Last year I moved back to New York City from a long sojourn out West and, as I try to mix in the Jewish circles of my Upper West Side neighborhood, I have been dogged by a secret. But I've lived in the closet as long as I can and, for better or worse, am now outing myself on the Internet.

My secret: I have dogs.

They're a pair of Pembroke Welsh Corgis, Benny and Mollie, so cute they leave behind a wake of smiles as we negotiate the crowded sidewalks of Manhattan. But reasons practical, theological and sociological conspire to put a divide as big as the one in the Sea of Reeds between traditional Jews and dogs. To many of my co-religionists, the stray dog-hair on my jacket could just as well be a stain of bacon fat for the doubt it raises about my fidelity to Jewish law.

Jewish antipathy to dogs is longstanding, as Rabbi Judah Elijah Schochet points out in "Animal Life in Jewish Tradition," (KTAV, 1984):

"The dog is one of the few animals almost invariably spoken of in negative and derogatory terms [in Jewish Scripture]. There apparently was little personal relationship between biblical man and the dog.. Dogs are described as being noisy [Psalms 59:7-14], greedy [Isaiah 56:11], stupid [Isaiah 56:10], filthy [Proverbs 26:11].... The term "dog" is applied as an insult to humans [I Kings 22:38]. Furthermore, "dog" appears to have been a derogatory designation for male prostitutes [Deuteronomy 23:19]."

Schochet argues that this treatment is a result of the position in which biblical man found himself viz the dog in particular and animals in general. Dogs were worshipped by Egyptians and Caananites, as were other animals. It is one of the triumphs of Torah that it made clear to biblical man that God and God alone was worthy of worship, and that man's role was to be a respectful steward over creation, including animals. The exultation of the dog was incompatible with this concern.
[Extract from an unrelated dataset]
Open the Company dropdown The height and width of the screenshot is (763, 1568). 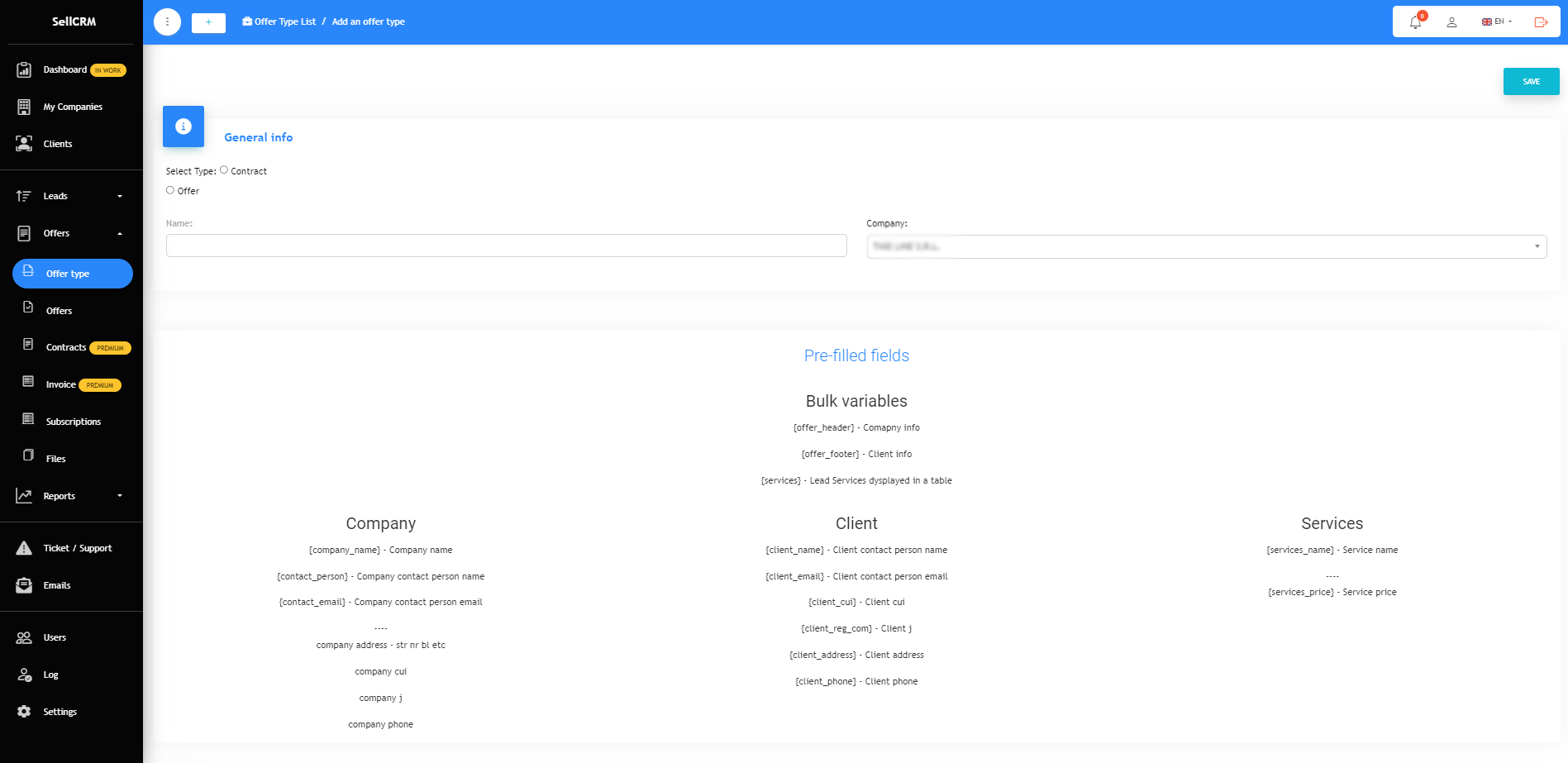[x=1206, y=246]
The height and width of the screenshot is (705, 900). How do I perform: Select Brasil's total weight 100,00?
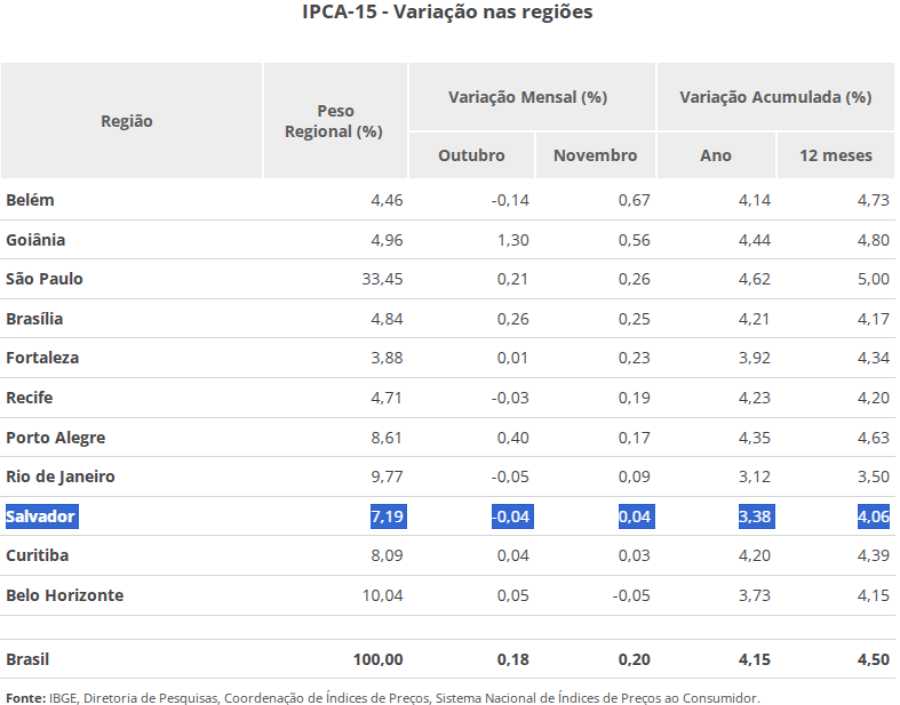(378, 660)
And there are practical reasons for Jews to be less than dog's best friend, particularly in the cramped quarters of a New York apartment. Jewish law requires an absolute separation of the pots, pans, dishes and utensils used for meat and for dairy. Homes in which the dietary laws of kashrut are kept thus maintain separate meat and dairy sections. My apartment has three: meat, dairy and -- in a counter and shelf never used for the preparation of human food - canine, so that the non-kosher dog food can't contaminate the rest of the kitchen, rendering it, too, non-kosher. Then, on Passover, the requirements multiply as the prohibition against a Jew owning or using leavened products renders most - but not all - commercial dog foods illegal under Jewish law, even when they're acceptable the rest of the year. It's possible to juggle these requirements, but easy for others to assume that I am cutting corners on kashrut for the sake of my canines.

Beyond theology and practicality, there are visceral reasons for Jews to be anti-dog. From the Crusades to the Pogroms to the Holocaust, the relationship between Jews and dogs have mostly seen the former fleeing the business ends of the latter, set on them by anti-Semitic persecutors. If Jews have a racial memory of dogs, it's not a happy one.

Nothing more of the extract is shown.